Alle drei Fahrzeuge werden auch im Werk Bremen gefertigt. Hier rollten im vergangenen Jahr 265.000 Fahrzeuge vom Band – neben der C-Klasse, dem SUV-Modell GLC und den Elektromobilen EQE und EQC auch die Roadster der SL-Klasse. Das waren zwar längst noch nicht wieder so viele wie in Spitzenjahren, in denen mehr als 400.000 Fahrzeuge das Werk in Sebaldsbrück verließen, aber immerhin schon wieder deutlich mehr als im Coronajahr 2021, als wegen fehlender Bauteile nur 215.000 Fahrzeuge hergestellt werden konnten.
Für Michael Peters, den Betriebsratsvorsitzenden des Bremer Werks, ist das Jahr "trotz schwieriger Umstände" gut gelaufen. "Wir mussten bei Lieferengpässen immer wieder kurzfristig reagieren und sind häufig im ,Stop-and-go-Betrieb' gefahren", sagt er. Kurzarbeit und Sonderschichten lösten sich ab, je nach Verfügbarkeit von Bauteilen. "Das ist den Kolleginnen und Kollegen manchmal schwer zu erklären, aber es haben alle gut mitgezogen und wir haben das Beste rausgeholt."
Mit seiner breiten Modellpalette sieht Peters das Werk gut für die Zukunft gerüstet. "Wir haben beides – die Verbrenner und die E-Modelle. Damit können wir flexibel auf die Entwicklungen am Markt reagieren", stellt er fest. Auch die gewinnträchtigen – also "margenstarken" – Luxusmodelle, auf die der Konzernvorstand setzt, werden in Bremen gefertigt.

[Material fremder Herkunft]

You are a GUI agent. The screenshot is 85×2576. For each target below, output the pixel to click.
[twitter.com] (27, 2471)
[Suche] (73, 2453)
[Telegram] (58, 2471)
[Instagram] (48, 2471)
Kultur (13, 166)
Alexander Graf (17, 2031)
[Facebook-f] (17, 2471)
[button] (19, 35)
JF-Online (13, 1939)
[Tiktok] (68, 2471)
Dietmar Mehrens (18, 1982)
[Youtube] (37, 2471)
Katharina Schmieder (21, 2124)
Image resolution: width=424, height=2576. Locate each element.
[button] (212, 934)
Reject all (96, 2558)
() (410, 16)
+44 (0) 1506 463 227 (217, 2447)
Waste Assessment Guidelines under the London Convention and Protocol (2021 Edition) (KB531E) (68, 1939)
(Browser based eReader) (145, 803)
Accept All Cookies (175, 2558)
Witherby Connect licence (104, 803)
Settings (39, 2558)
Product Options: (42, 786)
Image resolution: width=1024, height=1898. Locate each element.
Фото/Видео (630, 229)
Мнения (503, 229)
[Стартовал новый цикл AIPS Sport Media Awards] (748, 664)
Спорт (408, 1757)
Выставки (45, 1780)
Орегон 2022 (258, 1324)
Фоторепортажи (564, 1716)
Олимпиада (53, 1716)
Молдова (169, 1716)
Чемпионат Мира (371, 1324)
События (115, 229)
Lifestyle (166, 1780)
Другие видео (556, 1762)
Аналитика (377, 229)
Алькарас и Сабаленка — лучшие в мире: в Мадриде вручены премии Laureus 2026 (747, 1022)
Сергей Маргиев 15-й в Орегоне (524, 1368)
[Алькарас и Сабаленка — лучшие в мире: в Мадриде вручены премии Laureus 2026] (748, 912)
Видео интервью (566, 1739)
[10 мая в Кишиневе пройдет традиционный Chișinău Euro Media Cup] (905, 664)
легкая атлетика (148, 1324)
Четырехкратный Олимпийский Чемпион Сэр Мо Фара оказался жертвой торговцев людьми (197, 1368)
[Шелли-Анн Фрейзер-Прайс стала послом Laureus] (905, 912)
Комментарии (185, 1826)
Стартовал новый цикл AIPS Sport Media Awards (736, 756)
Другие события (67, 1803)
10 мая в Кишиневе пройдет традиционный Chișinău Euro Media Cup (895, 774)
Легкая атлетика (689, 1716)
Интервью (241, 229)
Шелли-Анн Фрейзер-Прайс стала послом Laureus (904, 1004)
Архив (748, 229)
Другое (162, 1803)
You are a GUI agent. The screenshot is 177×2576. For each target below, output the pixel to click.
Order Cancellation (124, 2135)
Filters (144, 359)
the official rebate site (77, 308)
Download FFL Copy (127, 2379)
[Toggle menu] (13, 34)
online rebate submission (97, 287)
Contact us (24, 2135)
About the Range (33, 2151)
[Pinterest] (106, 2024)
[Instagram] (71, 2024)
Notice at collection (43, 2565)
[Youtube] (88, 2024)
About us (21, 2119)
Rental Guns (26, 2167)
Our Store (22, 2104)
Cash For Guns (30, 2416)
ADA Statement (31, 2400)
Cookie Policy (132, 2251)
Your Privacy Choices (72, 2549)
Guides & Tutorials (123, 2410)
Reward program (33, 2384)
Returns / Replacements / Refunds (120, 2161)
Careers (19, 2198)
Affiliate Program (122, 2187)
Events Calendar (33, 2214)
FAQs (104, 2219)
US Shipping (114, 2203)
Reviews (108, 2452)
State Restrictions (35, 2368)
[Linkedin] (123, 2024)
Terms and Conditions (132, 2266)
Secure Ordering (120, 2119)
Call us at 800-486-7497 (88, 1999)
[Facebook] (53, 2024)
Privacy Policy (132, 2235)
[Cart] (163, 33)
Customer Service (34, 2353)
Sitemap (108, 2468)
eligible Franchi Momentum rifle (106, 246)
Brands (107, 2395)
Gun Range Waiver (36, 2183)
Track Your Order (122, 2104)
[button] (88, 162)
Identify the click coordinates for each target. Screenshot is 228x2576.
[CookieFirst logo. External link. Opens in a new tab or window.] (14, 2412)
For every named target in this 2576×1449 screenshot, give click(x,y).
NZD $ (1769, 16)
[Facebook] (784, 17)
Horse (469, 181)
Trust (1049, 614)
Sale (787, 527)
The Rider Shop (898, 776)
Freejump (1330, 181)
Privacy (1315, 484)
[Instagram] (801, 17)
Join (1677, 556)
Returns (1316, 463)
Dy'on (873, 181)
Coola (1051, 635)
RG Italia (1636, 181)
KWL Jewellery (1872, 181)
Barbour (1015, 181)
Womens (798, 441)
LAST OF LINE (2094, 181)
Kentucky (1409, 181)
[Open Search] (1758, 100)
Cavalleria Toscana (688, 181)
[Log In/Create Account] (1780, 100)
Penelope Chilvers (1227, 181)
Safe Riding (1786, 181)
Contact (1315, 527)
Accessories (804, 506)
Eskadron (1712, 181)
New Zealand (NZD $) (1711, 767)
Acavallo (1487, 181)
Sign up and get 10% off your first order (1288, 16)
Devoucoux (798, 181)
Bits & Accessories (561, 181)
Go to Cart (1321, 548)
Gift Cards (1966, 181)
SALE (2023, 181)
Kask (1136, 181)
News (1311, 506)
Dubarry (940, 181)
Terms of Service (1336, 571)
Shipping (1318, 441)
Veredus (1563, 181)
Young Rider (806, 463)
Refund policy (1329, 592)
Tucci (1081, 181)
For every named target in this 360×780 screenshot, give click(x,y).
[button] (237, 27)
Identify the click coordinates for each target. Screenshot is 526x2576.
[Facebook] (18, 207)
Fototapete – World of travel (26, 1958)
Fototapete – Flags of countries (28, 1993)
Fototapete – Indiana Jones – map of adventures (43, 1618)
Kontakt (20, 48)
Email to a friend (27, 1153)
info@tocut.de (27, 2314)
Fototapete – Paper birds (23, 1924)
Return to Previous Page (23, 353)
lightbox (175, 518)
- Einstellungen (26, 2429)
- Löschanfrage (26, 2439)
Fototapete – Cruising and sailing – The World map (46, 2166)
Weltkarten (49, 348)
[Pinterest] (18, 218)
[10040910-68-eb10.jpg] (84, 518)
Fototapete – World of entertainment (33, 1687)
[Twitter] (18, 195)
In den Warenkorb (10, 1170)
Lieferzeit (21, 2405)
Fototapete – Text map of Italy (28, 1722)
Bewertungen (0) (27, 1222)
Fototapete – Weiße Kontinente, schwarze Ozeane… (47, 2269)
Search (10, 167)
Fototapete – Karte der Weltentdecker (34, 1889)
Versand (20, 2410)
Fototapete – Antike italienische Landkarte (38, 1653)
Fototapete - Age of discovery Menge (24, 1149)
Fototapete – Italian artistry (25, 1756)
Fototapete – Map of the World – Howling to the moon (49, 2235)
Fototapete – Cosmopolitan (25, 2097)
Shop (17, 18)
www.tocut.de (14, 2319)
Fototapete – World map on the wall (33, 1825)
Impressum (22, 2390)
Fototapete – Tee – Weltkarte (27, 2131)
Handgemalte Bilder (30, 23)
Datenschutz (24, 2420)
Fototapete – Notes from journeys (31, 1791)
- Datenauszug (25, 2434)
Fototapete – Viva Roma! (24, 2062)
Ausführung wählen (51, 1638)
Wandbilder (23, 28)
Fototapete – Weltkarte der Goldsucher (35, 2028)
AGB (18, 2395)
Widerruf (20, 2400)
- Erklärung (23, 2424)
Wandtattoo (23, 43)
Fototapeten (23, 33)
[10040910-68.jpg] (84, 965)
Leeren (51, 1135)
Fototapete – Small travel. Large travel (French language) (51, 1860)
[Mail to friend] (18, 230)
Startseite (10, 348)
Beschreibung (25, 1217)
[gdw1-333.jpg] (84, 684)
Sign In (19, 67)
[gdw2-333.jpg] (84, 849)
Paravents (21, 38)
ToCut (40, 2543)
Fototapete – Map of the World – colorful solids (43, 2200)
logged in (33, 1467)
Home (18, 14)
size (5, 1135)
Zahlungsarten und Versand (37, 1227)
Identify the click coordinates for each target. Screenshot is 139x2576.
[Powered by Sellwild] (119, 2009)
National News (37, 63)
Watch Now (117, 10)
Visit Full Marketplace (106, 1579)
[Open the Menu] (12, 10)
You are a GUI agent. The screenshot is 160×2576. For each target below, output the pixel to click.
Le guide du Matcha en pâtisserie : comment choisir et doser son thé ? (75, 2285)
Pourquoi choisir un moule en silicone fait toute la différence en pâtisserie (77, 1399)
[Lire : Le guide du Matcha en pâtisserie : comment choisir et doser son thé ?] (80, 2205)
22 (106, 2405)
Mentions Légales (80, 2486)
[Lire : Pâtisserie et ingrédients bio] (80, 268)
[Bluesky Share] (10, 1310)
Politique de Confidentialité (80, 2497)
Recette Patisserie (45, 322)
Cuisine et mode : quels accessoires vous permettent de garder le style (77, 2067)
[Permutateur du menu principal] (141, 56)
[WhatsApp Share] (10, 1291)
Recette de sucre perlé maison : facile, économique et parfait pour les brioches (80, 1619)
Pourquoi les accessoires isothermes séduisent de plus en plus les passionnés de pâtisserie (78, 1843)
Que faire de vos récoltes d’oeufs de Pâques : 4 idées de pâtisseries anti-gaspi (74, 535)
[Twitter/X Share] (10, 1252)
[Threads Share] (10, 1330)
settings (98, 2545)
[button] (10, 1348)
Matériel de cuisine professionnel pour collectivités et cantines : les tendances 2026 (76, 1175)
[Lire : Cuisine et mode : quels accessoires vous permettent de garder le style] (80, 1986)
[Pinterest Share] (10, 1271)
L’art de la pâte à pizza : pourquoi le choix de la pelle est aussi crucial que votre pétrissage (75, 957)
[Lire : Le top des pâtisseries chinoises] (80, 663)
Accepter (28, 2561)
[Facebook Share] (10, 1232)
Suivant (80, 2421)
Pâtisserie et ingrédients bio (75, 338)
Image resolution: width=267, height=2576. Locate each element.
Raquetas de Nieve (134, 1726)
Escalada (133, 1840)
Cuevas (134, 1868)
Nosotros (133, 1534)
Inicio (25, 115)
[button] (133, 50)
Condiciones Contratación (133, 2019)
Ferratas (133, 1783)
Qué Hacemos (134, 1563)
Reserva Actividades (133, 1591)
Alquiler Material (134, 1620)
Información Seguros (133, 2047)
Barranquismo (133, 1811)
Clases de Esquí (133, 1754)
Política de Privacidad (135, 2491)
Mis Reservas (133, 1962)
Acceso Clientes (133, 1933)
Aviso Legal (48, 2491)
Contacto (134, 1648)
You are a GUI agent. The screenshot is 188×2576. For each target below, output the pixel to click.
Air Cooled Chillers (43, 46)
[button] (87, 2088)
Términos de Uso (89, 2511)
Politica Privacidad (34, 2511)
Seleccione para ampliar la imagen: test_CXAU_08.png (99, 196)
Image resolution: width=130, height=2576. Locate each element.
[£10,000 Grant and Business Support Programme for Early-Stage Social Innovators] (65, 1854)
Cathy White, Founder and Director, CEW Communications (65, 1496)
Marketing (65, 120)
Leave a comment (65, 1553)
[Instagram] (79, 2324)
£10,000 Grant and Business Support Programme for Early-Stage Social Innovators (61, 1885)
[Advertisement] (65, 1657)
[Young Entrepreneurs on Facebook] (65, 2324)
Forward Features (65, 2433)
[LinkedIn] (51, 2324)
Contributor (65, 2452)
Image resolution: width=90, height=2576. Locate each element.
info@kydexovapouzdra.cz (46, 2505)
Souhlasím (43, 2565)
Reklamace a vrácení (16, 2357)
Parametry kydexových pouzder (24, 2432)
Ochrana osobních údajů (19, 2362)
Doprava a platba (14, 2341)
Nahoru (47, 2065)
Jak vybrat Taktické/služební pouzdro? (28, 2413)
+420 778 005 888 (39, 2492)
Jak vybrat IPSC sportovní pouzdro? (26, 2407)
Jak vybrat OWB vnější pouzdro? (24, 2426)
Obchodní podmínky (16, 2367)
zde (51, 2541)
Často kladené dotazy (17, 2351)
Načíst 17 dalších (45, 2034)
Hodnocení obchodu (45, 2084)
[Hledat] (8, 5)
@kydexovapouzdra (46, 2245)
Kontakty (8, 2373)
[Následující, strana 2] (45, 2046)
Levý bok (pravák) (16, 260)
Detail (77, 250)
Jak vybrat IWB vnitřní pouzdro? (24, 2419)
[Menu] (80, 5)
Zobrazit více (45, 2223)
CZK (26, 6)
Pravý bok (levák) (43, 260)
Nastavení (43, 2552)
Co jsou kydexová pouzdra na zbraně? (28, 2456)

Der rasante Steigflug der Marke Mercedes könnte in diesem Jahr allerdings in einen Gleitflug übergehen. Konzernchef Källenius erwartet stabile Umsätze bei leicht sinkenden Gewinnen. Die Einführung neuer Elektromodelle dürfte einen Teil der Marge wieder auffressen, so die Prognose. Außerdem sind die Auftragseingänge aus Europa und China eher verhalten.
An einen Abbau von Arbeitsplätzen in den Montagewerken sei nicht gedacht, versichert Källenius. Mehr Sorgen müssen sich möglicherweise die Mercedes-Händler machen: Auch in Deutschland will der Autobauer in diesem Jahr zum Direktvertrieb seiner Fahrzeuge übergehen.